Heft 844, September 2019

Liberale gegen Liberale

Unpopuläres über den (deutschen) Populismus von Georg Simmerl

Unpopuläres über den (deutschen) Populismus

Jan-Werner Müller hat mit seinem jüngsten Beitrag im Merkur einer Ahnung zur Sprache verholfen, die in der bürgerlichen Öffentlichkeit schon seit geraumer Zeit aufzieht: dass man sich dort nämlich einer antagonistischen Konfrontation zwischen Liberalen und Populisten beiwohnen sieht.1 Gewiss, Müller gebraucht diese Begriffe analytisch-reflektiert, und die strategischen Ratschläge, die er der liberalen Elite für den Umgang mit ihren antipluralistischen Antipoden mit auf den Weg gibt, sind das Ergebnis einer langen Debatte. Gleichwohl muss es Fragen aufwerfen, dass die gegenwärtige Lage von allen Seiten durch ein und denselben Schematismus erfasst und bearbeitet wird: von den »Populisten«, die zwischen Ablehnung und Aneignung dieses Etiketts schwanken, aber an der Etablierung der antagonistischen Lagebeurteilung selbst zweifellos maßgeblich beteiligt waren; von den »liberalen Eliten« aus Medien und Politik, die populistischen Anwürfen fortlaufend ausgesetzt sind; und schließlich auch von der vornehmlich professoralen Kommentatorenschaft, die sich nicht entscheiden kann, ob sie Partei oder Beobachter des Konfrontationsgeschehens in der bürgerlichen Öffentlichkeit sein will.
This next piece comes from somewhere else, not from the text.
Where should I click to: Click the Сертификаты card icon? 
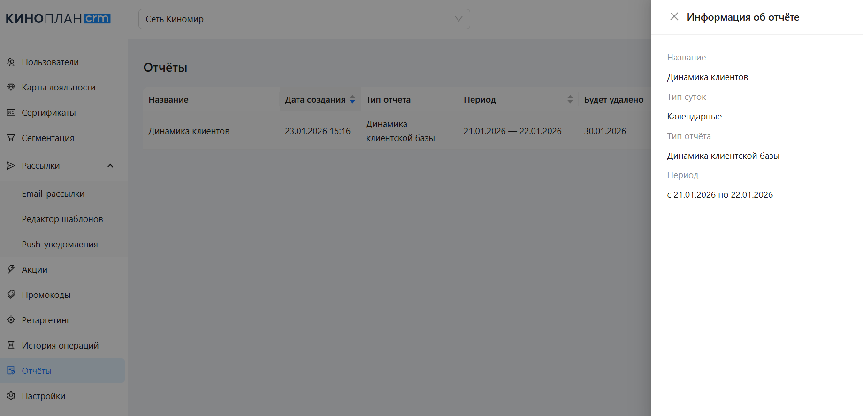pos(11,112)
Einen wichtigen Hinweis, wie es zu diesem Einverständnis der kritischen Intelligenz mit dem gesunden Menschenverstand kommen konnte, gibt Müller auch. Unter denjenigen, die sich als Beobachter verstehen, habe die antagonistische Situationsdeutung mit der Einsicht Einzug gehalten, dass die demarkierende Identifikation von »Populisten« eine liberale Strategie und insofern mit der Frage nach dem Populismus auch unweigerlich die Frage nach dem Liberalismus selbst aufgeworfen sei (verstanden nicht als Parteiung, sondern als umfassende Problemstellung). Obwohl sich Müller nicht an dem aus dieser Erkenntnis erwachsenen »Markt für liberale Schuldbekenntnisse« beteiligen will, kommt auch er bei dem Versuch zu bestimmen, was ein Liberaler ist, nicht ohne Rekurs auf Carl Schmitt aus. Wenn der Liberalismus aber nicht ohne seine Kritik gedacht werden kann, gleichviel ob es sich der Intention nach um liberale Selbstkritik oder um antiliberale Kritik handelt, dann kann es tatsächlich nicht darum gehen, ein weiteres Mal eine der gängigen Varianten der Liberalismuskritik zu wiederholen. Dann ist vielmehr der Frage nachzugehen, welcher Liberalismus das ist, in dem sich die jüngste Debatte um den Populismus mit all ihren kritischen Formen vollzieht, und in welche Richtung er sich bewegt.